Many people who choose cremation do so because they find comfort in the idea of returning "to dust," and cremation opens up many options for what can ultimately be done with the remains. Although scattering ashes in a natural place is a common wish, especially among those who appreciate the outdoors, there are many reasons to consider inurnment in a cremation garden cemetery.
- A final resting place gives mourners a place to visit. Many people take comfort in visiting a loved one's grave site on special dates each year, like their birthday or the anniversary of their passing. Having a place to pay a respect and sit with your memories is a time-honored part of the grieving process.
- Scattering may not be allowed in the place you have in mind. In general, you need permission of the property owner to scatter on their land. Many of the memorable outdoor locations around Colorado are either federal land or county open space, where regulations vary by jurisdiction.
- A typical cremation urn is sized for 200 cubic centimeters of material, much of which has been pulverized to a fine powder. The physical act of scattering ashes can be quite messy because of the dust. We want to envision a cremation scattering as a sacred return to the earth, but in practice it leaves behind a significant pile and can get dust on the participants.

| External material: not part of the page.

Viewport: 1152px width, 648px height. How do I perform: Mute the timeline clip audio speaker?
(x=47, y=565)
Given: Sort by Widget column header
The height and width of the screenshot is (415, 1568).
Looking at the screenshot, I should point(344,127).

- Another reason to avoid scattering is that sometimes other people find the remains. Cremated remains typically contain a metal identification disc from the crematory. In my past role as a funeral director, I sometimes took calls from members of the public who would find the disc and contact the crematory to find out more about the person. One washed up on the beach and the other was found along a popular hiking trail. While we think of scattering as a peaceful and private goodbye, it can actually raise new questions and bring inquisitive interest.

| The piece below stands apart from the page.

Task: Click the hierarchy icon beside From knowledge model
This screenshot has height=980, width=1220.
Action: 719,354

- The final reason to consider inurnment in a cremation garden is that cemeteries are for the living. A cemetery is a community resource, for grief but also for family traditions, history, and enjoying the great outdoors. A final resting place with a suitable marker is a gift to those we leave behind. In a conservation cemetery like Colorado Burial Preserve, your gift also protects native habitat from all future disturbances, contributing to a healthier ecosystem for generations to come.